**WORK REQUEST 1**
Answer these from the Brutal Romantic text:
(a) What label released the album?
(b) On what date was the single "Kings & Queens" released?
(c) Where were the orchestral parts recorded?
**WORK REQUEST 2**
From the Brutal Romantic text, reproduce word for word the part that opens with the words containing "Brutal Romantic is" and closes with "Abbey Road Studios.".

**PROVIDED TEXT**

■ ■ ■ ■

Studio album by Brooke Fraser
- Released: 18 November 2014
- Genre: Pop
- Length: 37:05
- Label: Vagrant
- Producer: Brooke Fraser David Kosten; Dan Wilson (Track 8);

Brooke Fraser chronology
| Flags (2010) | Brutal Romantic (2014) | A Sides (2016) |

Singles from Brutal Romantic
- "Kings & Queens" Released: 23 September 2014;

= Brutal Romantic =

Brutal Romantic is the fourth studio album by New Zealand singer-songwriter Brooke Fraser, and the last to be released under her maiden name to date. It was released on 18 November 2014 in Australia, New Zealand, North America and Asia, and in Spring 2015 in Europe. It was produced by Fraser and David Kosten. It was recorded at Kosten's West London studio, and the orchestral parts were recorded at the legendary Abbey Road Studios.

■ ■ ■ ■

**PROVIDED MATERIAL**
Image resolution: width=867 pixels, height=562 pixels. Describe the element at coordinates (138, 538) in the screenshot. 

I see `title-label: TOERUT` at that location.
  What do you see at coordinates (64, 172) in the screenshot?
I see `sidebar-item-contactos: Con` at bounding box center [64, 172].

■ ■ ■ ■

**WRITTEN ANSWER 1**
(a) Vagrant
(b) 23 September 2014
(c) Abbey Road Studios

**WRITTEN ANSWER 2**
Brutal Romantic is the fourth studio album by New Zealand singer-songwriter Brooke Fraser, and the last to be released under her maiden name to date. It was released on 18 November 2014 in Australia, New Zealand, North America and Asia, and in Spring 2015 in Europe. It was produced by Fraser and David Kosten. It was recorded at Kosten's West London studio, and the orchestral parts were recorded at the legendary Abbey Road Studios.